● Excerpted passage:

At last I had the sense to ask Sam for a priesthood blessing. There was so much comfort in it. Heavenly Father spoke, through Sam, of strength and healing; of respite that would come when needed; of health and wise purposes and being in God's hands. But He asked some things of me as well, and these were things I knew would take effort—faith to be healed, trust in God's timing, pondering what I was to learn. I wasn't sure I had those things sufficiently in me to receive the blessings.

Last of all Sam promised that with enough faith, I would be able to "perform the service God had laid out for me to perform." That promise lodged in my heart. I didn't know exactly what it meant, but as I pondered the words they made a sort of picture in my mind of a choice and a burden waiting to be taken up. I could almost see this handpicked service "laid out" on a table in front of me, vast and shadowed, yet within reach. Was it labor? Delivery? Caring for the baby? Something more? It seemed if I just stretched out my arms I might lift it, but not knowing its weight I pulled back, afraid.

It was only a few days earlier that I had read Elder Scott's talk, "To Be Healed." Now, seeking literal healing, I was drawn back to his words again. I even wrote about it on my blog that week. "Love is a potent healer," Elder Scott had said, and I felt the compelling weight of those words. I was convinced they related to the charge in my blessing. I pondered laid-out service and healing love, trying to understand. 

I have lost the thread of narrative here; we don't know what day we are on, but neither did I at the time—that week felt like ten weeks, each endless night full of waking and aching and pacing the floor trying to escape the pain in my body and the turmoil in my mind. Sebastian's birthday emerged as a landmark in the fog—we celebrated modestly—and then there were a hundred weeks more, during which I existed and tossed and turned in bed and took cooling baths and prayed for relief. I felt a conclusive certainty that this sickness would never end—the baby would never come—and I fought that despair by praying for something, one tiny thing, I could do—something to show that I did want to pick up the service laid out for me, I did want to access that healing love.

Almost just as I sought them, tiny promptings began to come, suited to my literal weakness, and I followed them one by one like stepping stones across an angry sea. "Listen more carefully." "Send this text." "Do this task willingly." "Say this prayer." "Go talk to those ladies screaming obscenities at each other in the grocery store parking lot." (I was really scared to do that one. But I did it.) I kept my gaze fixed on my tiny path, not trusting myself to know what further to ask or to receive.

● Data segment:
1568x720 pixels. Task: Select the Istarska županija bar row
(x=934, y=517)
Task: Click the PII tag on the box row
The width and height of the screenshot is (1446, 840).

● Problems and tasks:
(a) Answer these questions about the passage on the priesthood blessing:
(i) Who gave the blessing?
(ii) What was the title of the talk by Elder Scott that the writer had read a few days earlier?
(iii) Whose birthday stood out as a landmark during the weeks of sickness?
(b) Supply what follows the passage about the priesthood blessing, picking up after its final sentence.
The lines have nothing to do with the passage about the priesthood blessing.

● The responses:
(a)
(i) Sam
(ii) "To Be Healed"
(iii) Sebastian's

(b)
It was early Sunday morning, a week after Daisy's birthday and two days after Seb's, when I woke up feeling disoriented and realized that it was because I'd slept for more than a few hours without waking up to cough. I felt slow and clumsy, but not dizzy or feverish. Strangely, I was more tired than ever, as if all the hours of lost sleep were now descending on me at once. It felt ages since I'd done more than drift in and out of uncomfortable restlessness, but now the day lay beautifully empty before me. Sam was home and we had nowhere to go. I went back to sleep, dimly aware of the noises of breakfast and the children waking up. We watched our Sunday morning Stake Conference broadcast from home, and then I took a nap, emerged when Sam called me for dinner, and fell asleep again until 7 or 8 p.m. It felt so good to sleep.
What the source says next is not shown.